When a doctor is subject to a formal peer review proceeding, those involved must pay close attention to the medical staff bylaw and any hospital policies, procedures, and rules governing the process. These protections require a high degree of confidentiality, to protect the physician subject to review and those serving as reviewers and decision-makers.
However, even where the process is followed and confidentiality is maintained, allegations of defamation may result. The Eighth Circuit Court of Appeals recently announced a decision on a set of facts like this, which is by no means unique to this one case.1
Our blog post will highlight lessons learned from that recent appellate decision, as hospitals and those engaged in peer review proceedings can benefit from this example.
Importance of Procedure and Following the Letter of the Law. In this case, the doctor’s remaining claims for defamation were barred because the hospital got the benefit of peer review immunity. In deciding to apply immunity, the court’s review was limited to whether the peer reviewers abided by their own established procedures. In this case, the doctor claimed that he did not get proper notice of the peer review proceedings, because at the last minute additional cases were added to the review. However, the Eighth Circuit rejected this argument, explaining that the doctor “point[ed] to no rules that would have required notice in this situation.” Because the hospital followed all of its own rules, it got the benefit of immunity. The lesson here is fairly straightforward: read your procedures, and follow them. Keep a copy of the rules and procedures in hand; refer to them early and often. Faithful adherence can result in immunity to later accusations of wrongdoing, defamation related or otherwise. Conversely, failure to follow your procedures could prove fatal in a subsequent lawsuit.

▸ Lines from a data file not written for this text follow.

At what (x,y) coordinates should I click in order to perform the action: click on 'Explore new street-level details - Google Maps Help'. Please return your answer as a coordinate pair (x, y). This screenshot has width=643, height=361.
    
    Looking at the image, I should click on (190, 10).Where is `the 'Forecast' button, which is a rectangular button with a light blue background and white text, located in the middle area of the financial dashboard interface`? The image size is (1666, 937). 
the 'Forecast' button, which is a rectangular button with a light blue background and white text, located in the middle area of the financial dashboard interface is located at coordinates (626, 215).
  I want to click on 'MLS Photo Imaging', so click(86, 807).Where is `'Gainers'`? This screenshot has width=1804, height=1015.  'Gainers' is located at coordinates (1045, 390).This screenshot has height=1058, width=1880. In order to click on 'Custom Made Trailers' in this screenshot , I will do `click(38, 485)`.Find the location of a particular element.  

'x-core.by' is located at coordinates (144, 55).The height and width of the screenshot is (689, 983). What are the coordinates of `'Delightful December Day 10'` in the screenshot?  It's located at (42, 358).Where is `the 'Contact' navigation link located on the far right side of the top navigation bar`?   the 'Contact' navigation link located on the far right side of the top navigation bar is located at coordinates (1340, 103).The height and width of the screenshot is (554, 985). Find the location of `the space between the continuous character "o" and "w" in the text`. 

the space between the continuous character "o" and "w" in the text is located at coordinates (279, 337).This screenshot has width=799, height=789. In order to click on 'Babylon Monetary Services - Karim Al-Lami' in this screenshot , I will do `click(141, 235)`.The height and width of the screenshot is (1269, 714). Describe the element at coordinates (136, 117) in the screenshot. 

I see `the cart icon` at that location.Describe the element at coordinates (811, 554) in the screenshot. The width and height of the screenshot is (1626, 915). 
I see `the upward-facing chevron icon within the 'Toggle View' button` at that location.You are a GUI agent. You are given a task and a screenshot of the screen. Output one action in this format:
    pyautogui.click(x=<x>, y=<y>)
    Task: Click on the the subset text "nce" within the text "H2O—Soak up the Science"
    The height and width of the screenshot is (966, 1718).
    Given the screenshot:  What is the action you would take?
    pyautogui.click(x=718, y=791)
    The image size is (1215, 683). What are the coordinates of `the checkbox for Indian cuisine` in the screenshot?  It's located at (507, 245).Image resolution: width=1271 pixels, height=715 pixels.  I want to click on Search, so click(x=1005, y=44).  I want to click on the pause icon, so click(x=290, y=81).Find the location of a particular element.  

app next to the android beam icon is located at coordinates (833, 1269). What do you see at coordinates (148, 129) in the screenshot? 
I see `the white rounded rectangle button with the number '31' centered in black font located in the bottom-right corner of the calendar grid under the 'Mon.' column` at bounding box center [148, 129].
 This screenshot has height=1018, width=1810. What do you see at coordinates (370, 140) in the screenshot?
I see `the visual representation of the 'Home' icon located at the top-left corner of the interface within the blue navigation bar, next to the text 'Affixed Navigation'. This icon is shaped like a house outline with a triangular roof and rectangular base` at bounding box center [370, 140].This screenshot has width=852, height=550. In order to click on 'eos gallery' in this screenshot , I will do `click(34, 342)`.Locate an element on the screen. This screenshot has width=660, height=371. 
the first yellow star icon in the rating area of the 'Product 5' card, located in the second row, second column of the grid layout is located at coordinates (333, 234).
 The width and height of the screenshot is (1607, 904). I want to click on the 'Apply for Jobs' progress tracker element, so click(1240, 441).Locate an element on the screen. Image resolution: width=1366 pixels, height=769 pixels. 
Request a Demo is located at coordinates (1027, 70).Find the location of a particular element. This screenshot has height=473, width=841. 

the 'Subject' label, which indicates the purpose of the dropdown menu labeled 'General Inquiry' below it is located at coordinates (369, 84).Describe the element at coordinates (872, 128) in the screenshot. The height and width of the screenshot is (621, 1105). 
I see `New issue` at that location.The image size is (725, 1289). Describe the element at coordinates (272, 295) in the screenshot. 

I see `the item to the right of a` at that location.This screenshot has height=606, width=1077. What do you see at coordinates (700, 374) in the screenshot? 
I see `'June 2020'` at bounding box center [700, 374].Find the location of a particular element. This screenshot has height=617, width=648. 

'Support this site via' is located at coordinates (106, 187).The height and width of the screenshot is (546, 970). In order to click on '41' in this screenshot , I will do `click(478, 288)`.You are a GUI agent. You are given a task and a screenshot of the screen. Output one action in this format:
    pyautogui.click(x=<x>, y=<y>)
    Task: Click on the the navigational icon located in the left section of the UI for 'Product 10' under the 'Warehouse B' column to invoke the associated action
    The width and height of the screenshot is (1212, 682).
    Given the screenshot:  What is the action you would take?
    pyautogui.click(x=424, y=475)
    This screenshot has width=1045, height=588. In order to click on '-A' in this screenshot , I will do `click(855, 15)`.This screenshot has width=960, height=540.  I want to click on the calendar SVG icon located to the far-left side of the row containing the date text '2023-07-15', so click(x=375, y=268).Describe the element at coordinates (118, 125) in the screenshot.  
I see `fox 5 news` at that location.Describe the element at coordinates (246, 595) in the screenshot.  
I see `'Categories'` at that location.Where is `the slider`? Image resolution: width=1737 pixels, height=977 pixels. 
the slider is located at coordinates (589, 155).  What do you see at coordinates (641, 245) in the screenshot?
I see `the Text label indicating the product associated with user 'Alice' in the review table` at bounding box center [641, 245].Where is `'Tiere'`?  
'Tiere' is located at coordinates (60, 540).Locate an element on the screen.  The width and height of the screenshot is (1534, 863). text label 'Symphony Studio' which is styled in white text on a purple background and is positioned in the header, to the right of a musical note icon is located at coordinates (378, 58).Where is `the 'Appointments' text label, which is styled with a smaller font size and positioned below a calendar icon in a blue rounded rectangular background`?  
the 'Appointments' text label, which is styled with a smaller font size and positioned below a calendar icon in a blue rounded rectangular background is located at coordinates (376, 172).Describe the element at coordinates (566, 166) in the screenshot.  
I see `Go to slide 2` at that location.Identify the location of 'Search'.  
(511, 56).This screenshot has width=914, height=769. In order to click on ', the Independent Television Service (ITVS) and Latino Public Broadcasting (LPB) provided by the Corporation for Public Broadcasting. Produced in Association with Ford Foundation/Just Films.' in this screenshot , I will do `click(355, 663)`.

Subjective State of Mind Irrelevant. Another common allegation is that immunity should not attach because the peer review proceedings were motived by “malice.” Getting to the bottom of malice means that a court will make an objective inquiry, focused not on what the reviewers personally believed, but rather on how the process was conducted. In this case, the doctor complained of several “willfully false statements.” But the Eighth Circuit wisely redirected, clarifying that this is exactly the sort of subjective analysis foreclosed by peer review immunity standards. This point once again emphasizes the importance of sticking to procedure.
Proceed with an Appeal in Mind. Contentious peer review appeals and board meetings should be conducted with the assistance of counsel. There are many ways that these proceedings can go wrong, and there are patterns among these cases. For example, in this case, the doctor alleged defamation, professional jealousy, and anticompetitive motives. These are some of the most common allegations arising out of peer review proceedings. Having the assistance of a lawyer experienced in this area helps to control those allegations and safeguard the application of immunity. It also helps to work with a seasoned peer review lawyer who has the ability and the experience to take your case through all levels of appeals. With an aggrieved doctor, the multiple levels of appeals can stretch on for years. In this case it was five years. While winning a legal action on appeal is not the same thing as having a successful peer review, actions taken during the peer review process often do significantly impact the success or failure of defending the subsequent appeal. Continuity and complexity of representation is critical so that your case can be prepared for multiple levels of appeal before the peer review is even complete.
Case reference: Sherr v. HealthEast Care System, Case no. 19-3272 (8th Cir. June 2, 2021).
1 See e.g., Wheeler v. Methodist Hosp., 95 S.W.3d 628 (Tex. App. 2002); Marshall v. Planz, 145 F. Supp. 2d 1258 (M.D. Ala. 2001); Williams v. Baptist Health, 2019 Ark. App. 482, 587 S.W.3d 275 (2019), vacated, 2020 Ark. 150, 598 S.W.3d 487 (2020); Vranos v. Franklin Med. Ctr., 448 Mass. 425, 862 N.E.2d 11 (2007); Fullerton v. Fla. Med. Ass'n, Inc., 938 So. 2d 587 (Fla. Dist. Ct. App. 2006).